- Task prompt: Print only what runs from the line that includes "This screenshot has width=1456, height=814." to the end of the listing, word for word, and do not include any pictures.
START Exercise material
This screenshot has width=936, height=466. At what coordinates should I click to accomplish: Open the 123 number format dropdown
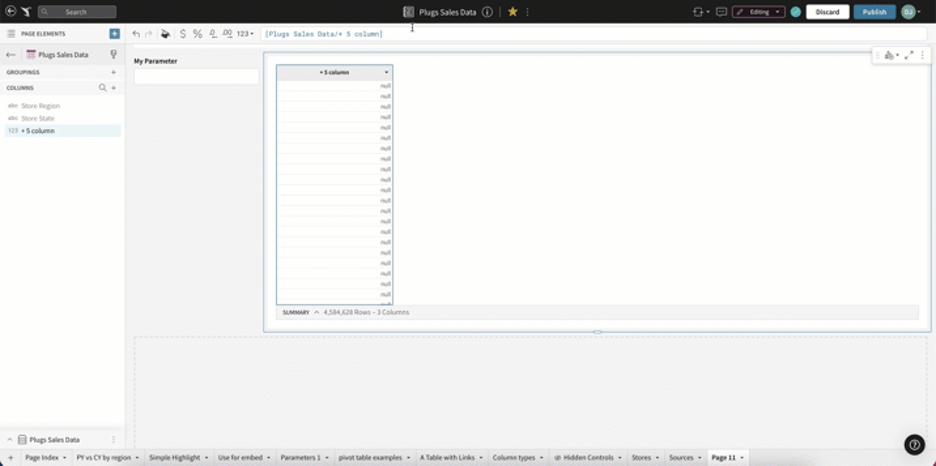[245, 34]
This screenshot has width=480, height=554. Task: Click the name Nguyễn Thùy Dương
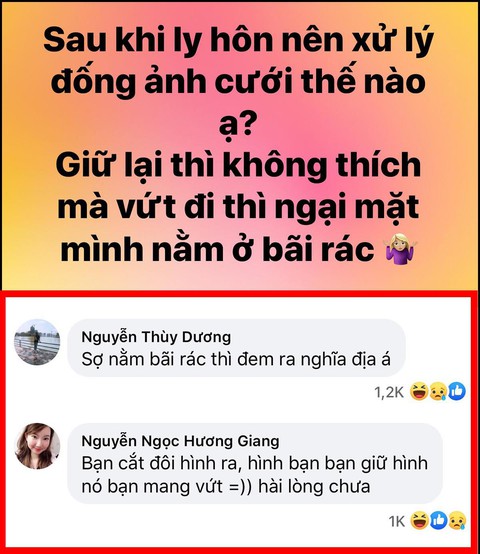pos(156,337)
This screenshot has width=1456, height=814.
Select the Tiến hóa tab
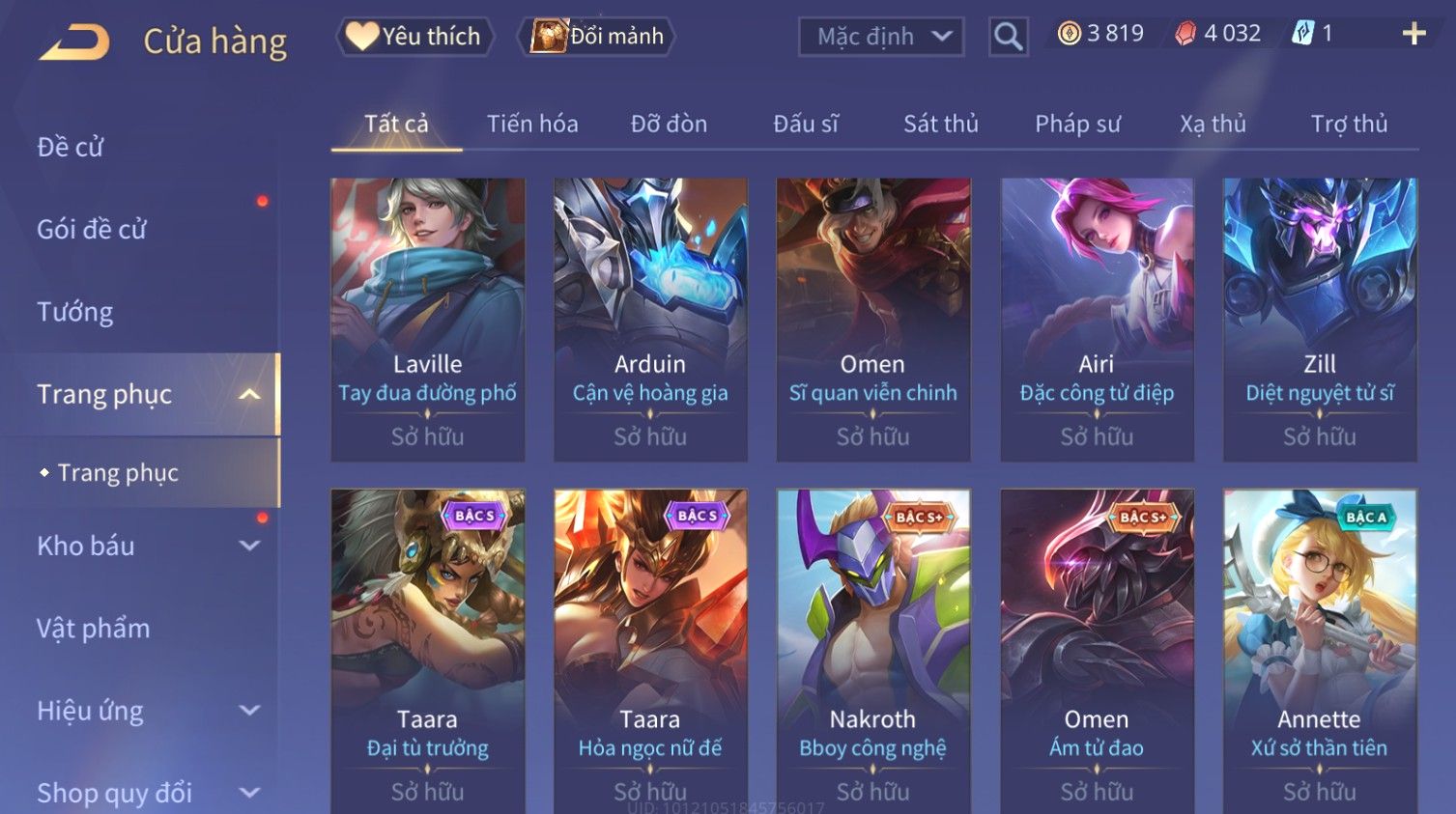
END Exercise material
- Task result:
This screenshot has width=1456, height=814.
Select the Tiến hóa tab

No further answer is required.